* start TEXT EXCERPT *

Such a positive outlook must be tempered by early words from the Clinton administration that there is no room in the FY 1999 budget request, due this coming February, for research increases. The FY 1999 budget process is already well under way within the executive branch and has been since even before the last budget request was released.

The executive branch budget process consists of several rounds of horse-trading between federal agencies and the White House Office of Management and Budget to produce the president's budget request, which in turn initiates the congressional phase of the process again. The bills that emerge from Congress roughly seven months later seldom deviate from the president's request by more than a couple of percentage points -- which emphasizes how important it is for scientists to make their priorities known to both the administration and the Congress. It is usually easier to retain funding for an item included in the president's request than it is to add a line item later on during the congressional phase. Unless, that is, your representative or senator happens to chair a relevant appropriations subcommittee.

A decade of investment

With the budget process taking longer each year, many have called for a shift to a two-year budget cycle in which a single bill would provide funds for two fiscal years. Such a plan seems sensible, given that Congress works on a two-year election cycle. Annual appropriations can produce unpredictable fluctuations that are a major destabilizing element for long-term programs, particularly those with international collaborators. Bills that authorize funds for agencies and programs often do so for multiple years, so why not appropriations as well?

* end TEXT EXCERPT *

▸ TASK BRIEF
Return the passage on the federal budget process word for word, everything from "With the budget" down to "appropriations as well?". The material that comes after this text is from a separate source.

* start SUPPLIED MATERIAL *

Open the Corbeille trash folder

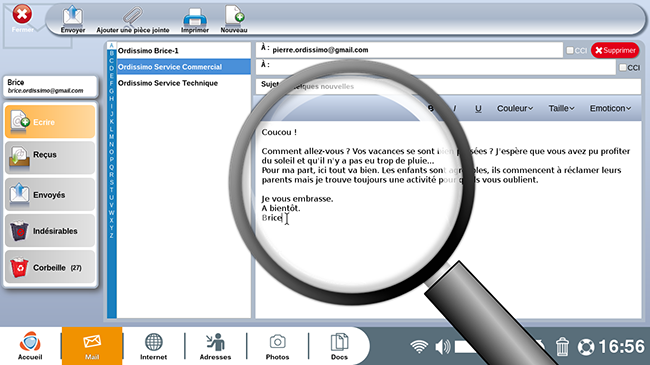[x=50, y=267]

* end SUPPLIED MATERIAL *

▸ RESULT FOR THIS EXERCISE
With the budget process taking longer each year, many have called for a shift to a two-year budget cycle in which a single bill would provide funds for two fiscal years. Such a plan seems sensible, given that Congress works on a two-year election cycle. Annual appropriations can produce unpredictable fluctuations that are a major destabilizing element for long-term programs, particularly those with international collaborators. Bills that authorize funds for agencies and programs often do so for multiple years, so why not appropriations as well?